Thursday, 12 September 2013

Miniature Friday: Dwar of Waw

It is a rule. Give anyone the license to The Lord of the Rings and eventually, they will name the Nazgul. Well, the other seven anyway. Tolkien gave names or titles to two of them: The Witch King of Angmar and Khamul the Easterling. The others, he left unnamed; I suspect on purpose.

But people just can’t resist, especially if they are trying to make new product and sell it, and so they give them all names. I believe the first company to do this was Iron Crown Enterprises, when they were working on the Middle-Earth Role-Playing game. These names were later used in the LOTR collectable card game and by Mithril Miniatures.

It is one of those Mithril Miniatures that is featured this week. Here I present the pronunciation train-wreck that is Dwar of Waw. In my opinion, whoever came up with that name should probably have been taken off the project. I believe the back story is that Dwar was some kind of genetic manipulator who bred strange creatures for Sauron, which (sort of) explains why he wears a helmet with a monkey face...

Well, as stupid as the name and concept are to me, I quite like the figure. When I was young, Mithril Miniatures were my favourite minis to paint, partly because they were based on the LOTR and partly because they had minimal detail that made them easy to paint. However, as I got better at painting, I started to find that lack of detail a bit frustrating. I enjoy picking out details much more than I do the subtle blending that is required to get large areas of cloth to look good.

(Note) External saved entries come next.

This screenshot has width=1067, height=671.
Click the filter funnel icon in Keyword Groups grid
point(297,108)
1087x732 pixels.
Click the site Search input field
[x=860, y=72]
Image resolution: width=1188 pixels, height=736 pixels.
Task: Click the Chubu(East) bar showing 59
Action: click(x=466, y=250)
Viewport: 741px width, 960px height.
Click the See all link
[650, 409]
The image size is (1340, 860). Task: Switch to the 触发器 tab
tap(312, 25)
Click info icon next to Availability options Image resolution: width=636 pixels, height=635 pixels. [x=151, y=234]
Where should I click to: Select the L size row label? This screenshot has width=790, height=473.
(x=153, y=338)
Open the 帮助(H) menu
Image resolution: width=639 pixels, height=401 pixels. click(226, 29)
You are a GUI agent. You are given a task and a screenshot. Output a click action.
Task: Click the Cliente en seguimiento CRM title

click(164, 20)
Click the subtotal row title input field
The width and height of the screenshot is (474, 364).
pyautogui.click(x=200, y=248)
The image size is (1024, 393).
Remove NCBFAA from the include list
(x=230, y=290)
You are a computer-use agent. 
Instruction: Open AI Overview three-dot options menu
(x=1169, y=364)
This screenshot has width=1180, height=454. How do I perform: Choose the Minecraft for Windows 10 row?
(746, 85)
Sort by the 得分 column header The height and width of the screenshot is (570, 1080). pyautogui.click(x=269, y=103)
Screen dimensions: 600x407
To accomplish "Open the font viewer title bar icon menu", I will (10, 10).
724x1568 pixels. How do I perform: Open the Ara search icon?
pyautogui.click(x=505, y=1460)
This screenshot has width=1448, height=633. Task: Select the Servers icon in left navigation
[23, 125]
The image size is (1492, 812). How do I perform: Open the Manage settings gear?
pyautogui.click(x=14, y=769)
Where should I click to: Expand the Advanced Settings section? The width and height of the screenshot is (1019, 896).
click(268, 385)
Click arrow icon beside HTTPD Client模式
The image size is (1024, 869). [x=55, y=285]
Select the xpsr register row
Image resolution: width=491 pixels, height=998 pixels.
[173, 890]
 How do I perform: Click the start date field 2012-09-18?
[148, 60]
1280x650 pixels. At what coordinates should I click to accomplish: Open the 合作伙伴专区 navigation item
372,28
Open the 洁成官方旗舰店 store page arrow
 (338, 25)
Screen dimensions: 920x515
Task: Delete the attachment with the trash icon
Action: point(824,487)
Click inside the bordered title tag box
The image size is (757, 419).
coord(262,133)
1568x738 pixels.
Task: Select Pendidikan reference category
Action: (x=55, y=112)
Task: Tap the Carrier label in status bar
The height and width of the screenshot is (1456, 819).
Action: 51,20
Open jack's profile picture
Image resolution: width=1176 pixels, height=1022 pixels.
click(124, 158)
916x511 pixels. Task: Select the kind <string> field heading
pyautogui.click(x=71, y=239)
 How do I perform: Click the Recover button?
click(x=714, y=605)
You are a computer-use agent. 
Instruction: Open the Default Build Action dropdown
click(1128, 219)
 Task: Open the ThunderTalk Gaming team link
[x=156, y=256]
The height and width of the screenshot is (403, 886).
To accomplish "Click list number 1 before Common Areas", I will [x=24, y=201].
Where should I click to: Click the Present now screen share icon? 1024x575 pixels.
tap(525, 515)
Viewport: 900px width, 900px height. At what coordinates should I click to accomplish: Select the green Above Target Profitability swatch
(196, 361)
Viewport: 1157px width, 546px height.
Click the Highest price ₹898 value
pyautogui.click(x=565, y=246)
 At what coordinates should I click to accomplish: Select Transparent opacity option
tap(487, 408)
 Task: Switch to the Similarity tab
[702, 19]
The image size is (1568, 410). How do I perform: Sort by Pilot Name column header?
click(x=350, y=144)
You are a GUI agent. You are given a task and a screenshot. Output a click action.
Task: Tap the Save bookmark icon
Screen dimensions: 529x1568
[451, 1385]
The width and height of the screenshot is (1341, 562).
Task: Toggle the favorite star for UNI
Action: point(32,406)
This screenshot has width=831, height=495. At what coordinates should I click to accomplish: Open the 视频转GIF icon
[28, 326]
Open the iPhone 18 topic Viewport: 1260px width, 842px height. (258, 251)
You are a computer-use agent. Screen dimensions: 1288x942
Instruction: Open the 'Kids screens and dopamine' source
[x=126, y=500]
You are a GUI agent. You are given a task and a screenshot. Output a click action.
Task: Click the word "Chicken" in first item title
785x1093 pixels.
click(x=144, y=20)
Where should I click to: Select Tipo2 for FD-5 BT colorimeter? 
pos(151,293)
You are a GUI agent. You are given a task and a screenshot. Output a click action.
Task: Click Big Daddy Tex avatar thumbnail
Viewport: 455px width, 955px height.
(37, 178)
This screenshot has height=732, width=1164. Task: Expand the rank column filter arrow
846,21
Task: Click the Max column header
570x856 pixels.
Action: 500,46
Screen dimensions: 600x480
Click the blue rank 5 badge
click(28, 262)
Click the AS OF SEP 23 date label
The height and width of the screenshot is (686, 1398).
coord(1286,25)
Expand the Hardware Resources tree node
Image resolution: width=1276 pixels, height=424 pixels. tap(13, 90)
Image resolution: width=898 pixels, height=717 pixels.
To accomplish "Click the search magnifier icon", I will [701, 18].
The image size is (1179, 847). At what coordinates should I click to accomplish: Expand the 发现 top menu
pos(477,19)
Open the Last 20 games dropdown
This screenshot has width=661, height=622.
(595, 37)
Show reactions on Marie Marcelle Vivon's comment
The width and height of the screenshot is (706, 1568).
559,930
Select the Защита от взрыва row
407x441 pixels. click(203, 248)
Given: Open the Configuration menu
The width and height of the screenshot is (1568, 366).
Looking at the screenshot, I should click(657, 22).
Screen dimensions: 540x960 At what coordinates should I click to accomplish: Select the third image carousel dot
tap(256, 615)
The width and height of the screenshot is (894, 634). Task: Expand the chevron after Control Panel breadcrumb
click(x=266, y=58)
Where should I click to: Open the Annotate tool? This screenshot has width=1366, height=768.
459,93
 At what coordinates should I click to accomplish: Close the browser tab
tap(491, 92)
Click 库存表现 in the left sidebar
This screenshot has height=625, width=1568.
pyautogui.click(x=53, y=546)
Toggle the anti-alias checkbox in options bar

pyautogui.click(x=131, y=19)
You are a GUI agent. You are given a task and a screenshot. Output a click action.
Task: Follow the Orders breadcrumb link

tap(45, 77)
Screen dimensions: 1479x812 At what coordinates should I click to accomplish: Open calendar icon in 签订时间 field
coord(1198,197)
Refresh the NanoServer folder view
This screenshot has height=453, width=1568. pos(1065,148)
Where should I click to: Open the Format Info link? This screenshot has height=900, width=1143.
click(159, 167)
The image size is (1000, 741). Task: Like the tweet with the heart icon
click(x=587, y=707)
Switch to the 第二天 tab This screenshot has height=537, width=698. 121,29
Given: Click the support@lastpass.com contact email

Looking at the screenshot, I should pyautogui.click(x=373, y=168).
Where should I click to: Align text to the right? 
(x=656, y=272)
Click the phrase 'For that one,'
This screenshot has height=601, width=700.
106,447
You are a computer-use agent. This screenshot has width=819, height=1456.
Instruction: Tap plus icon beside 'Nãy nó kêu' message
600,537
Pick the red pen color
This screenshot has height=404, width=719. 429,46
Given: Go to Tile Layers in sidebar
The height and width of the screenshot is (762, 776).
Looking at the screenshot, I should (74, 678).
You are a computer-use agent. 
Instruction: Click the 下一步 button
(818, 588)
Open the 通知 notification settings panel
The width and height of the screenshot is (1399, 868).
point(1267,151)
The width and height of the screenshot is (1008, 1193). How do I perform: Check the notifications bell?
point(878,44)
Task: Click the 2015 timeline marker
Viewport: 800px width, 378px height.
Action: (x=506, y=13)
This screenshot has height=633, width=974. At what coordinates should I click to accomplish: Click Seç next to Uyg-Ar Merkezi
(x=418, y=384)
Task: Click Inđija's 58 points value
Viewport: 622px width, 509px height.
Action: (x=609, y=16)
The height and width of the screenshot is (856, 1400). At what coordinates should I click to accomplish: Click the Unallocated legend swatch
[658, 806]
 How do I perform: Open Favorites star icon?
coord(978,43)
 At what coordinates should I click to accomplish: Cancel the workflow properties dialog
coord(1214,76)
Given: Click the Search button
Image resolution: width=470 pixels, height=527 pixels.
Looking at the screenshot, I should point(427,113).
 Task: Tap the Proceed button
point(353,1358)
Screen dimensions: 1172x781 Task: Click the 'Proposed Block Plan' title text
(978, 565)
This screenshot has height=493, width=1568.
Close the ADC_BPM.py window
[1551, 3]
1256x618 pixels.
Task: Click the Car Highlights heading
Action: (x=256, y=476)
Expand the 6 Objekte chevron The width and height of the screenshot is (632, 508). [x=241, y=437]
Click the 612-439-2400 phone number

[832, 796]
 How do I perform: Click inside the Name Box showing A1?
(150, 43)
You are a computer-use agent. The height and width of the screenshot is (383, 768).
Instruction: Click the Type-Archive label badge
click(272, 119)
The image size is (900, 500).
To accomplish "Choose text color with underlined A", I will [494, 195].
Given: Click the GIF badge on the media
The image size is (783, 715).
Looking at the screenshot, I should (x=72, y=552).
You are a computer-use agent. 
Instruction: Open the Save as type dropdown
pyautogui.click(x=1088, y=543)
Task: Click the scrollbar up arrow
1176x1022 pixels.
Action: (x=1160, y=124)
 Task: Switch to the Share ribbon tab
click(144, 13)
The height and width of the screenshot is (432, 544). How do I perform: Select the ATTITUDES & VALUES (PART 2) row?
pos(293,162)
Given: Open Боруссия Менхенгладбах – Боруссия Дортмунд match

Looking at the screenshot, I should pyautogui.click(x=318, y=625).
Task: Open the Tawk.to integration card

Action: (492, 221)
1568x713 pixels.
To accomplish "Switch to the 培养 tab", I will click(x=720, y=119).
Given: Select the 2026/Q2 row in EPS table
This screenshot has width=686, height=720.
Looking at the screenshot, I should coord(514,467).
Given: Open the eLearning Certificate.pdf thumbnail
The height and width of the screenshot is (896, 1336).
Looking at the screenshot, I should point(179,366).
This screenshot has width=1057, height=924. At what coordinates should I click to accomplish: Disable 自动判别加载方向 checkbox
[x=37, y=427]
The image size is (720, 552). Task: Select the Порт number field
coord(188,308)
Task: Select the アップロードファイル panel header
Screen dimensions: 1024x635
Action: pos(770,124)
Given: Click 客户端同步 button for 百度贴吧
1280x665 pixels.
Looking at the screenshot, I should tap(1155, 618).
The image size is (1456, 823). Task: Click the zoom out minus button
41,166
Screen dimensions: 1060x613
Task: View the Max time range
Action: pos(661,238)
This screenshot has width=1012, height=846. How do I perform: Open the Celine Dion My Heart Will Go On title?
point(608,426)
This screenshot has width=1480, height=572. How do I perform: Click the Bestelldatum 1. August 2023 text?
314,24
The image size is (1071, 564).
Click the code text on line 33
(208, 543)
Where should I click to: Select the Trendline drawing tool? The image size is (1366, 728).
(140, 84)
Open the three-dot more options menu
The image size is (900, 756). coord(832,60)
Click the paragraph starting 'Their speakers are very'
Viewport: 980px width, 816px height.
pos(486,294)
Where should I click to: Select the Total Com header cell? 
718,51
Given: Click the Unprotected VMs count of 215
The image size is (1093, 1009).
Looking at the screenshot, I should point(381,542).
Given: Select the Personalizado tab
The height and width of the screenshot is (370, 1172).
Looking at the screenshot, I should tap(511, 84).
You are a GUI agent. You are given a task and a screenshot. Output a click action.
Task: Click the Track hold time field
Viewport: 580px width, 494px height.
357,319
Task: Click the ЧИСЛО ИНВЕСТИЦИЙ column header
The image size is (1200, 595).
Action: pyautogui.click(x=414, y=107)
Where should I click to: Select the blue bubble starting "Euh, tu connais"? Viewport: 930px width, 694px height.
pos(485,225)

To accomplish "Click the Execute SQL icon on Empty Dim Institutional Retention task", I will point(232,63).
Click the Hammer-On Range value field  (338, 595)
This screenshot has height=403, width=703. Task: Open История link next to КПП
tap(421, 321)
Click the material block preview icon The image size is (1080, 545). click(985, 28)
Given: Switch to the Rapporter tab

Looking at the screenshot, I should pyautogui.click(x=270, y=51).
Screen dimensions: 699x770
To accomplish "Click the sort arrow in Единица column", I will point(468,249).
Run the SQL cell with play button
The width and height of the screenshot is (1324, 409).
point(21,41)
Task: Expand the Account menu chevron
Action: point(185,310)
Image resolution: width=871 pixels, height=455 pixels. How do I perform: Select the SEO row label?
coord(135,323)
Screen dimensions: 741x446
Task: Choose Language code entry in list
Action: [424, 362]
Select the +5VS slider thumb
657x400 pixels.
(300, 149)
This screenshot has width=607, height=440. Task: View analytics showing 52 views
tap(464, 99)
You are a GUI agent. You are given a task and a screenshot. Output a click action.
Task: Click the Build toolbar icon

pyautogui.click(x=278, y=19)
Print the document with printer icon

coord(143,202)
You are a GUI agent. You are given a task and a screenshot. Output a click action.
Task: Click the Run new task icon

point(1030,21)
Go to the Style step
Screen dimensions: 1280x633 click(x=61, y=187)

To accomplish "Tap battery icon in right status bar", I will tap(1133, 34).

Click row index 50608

I’m actually not sure what happened to most of my Mithril miniatures, perhaps they are buried away at home, perhaps I got rid of them. Yet last time I was home, I found old Dwar, still in his box, and decided to bring him back to England and paint him up. I decided early on that I didn’t want to use him as a Nazgul. I really do like the figure, and the pose is cool, but he just doesn’t seem like a Nazgul to me. Instead, I figured he could make an evil sorcerer.

I went with purple robes, that seem to have shifted a bit blue in the picture. As usual, I found a figure who is mostly robes very difficult to paint. Although the photo makes the colour blending harsher than it looks in real life, it still troubled me. I'm not that happy with the outcome, to be honest, but I'm also not willing to spend any more time on the figure. It is 'good enough'.

The best part about the figure is that he fits in perfectly with the rest of my Lord of the Rings miniatures from Games Workshop. This is a little strange since the two lines are supposedly different scales, but I’m not complaining. I’ve included a comparison shot of Dwar standing next to (my much better painted) The Betrayer, one of the Nazgul from GW.

Yes, GW also named the Nazgul, although I think they took a much better approach and gave them all titles instead of names. It helps preserve the mystery that makes them so cool.

As a final note, I am aware that both ‘Nazgul’ and ‘Khamul’ should have little chevrons over the ‘u’, but try as I might, I could not find this symbol in my version of word.

Dwar of Waw...what were they thinking.